== Short exercise ==
Count the lines below that contain the string "screenshot", treating uppercase and lowercase as different. Reply with the number alone.

== Material for this task ==

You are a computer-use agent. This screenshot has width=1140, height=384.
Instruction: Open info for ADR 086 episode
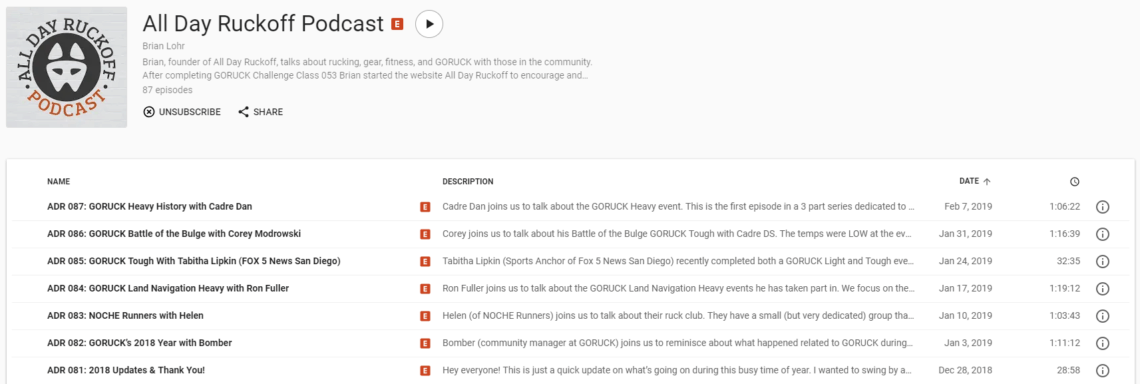(1101, 234)
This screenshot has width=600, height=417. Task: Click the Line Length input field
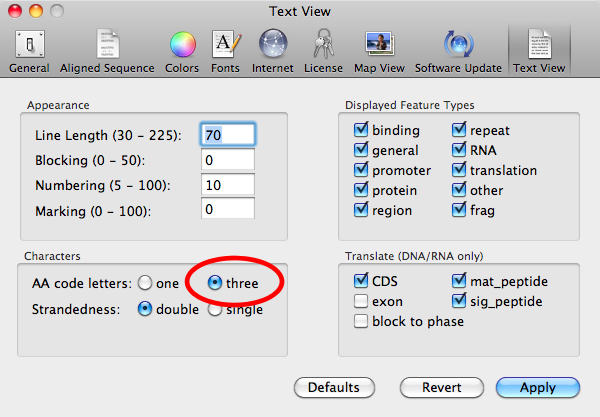(228, 134)
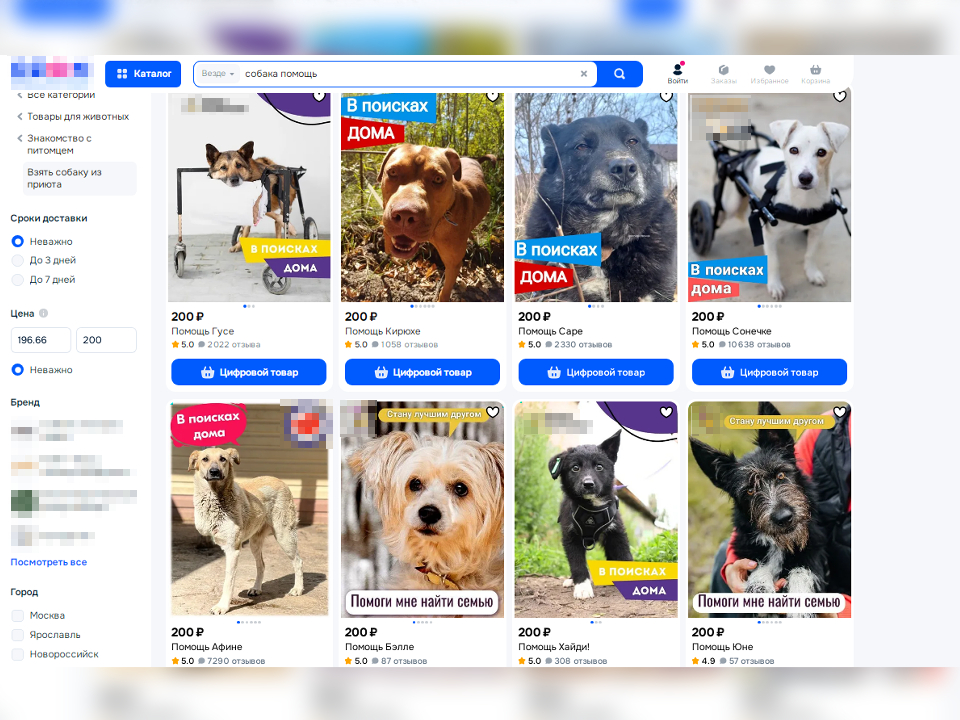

== Complete output ==
2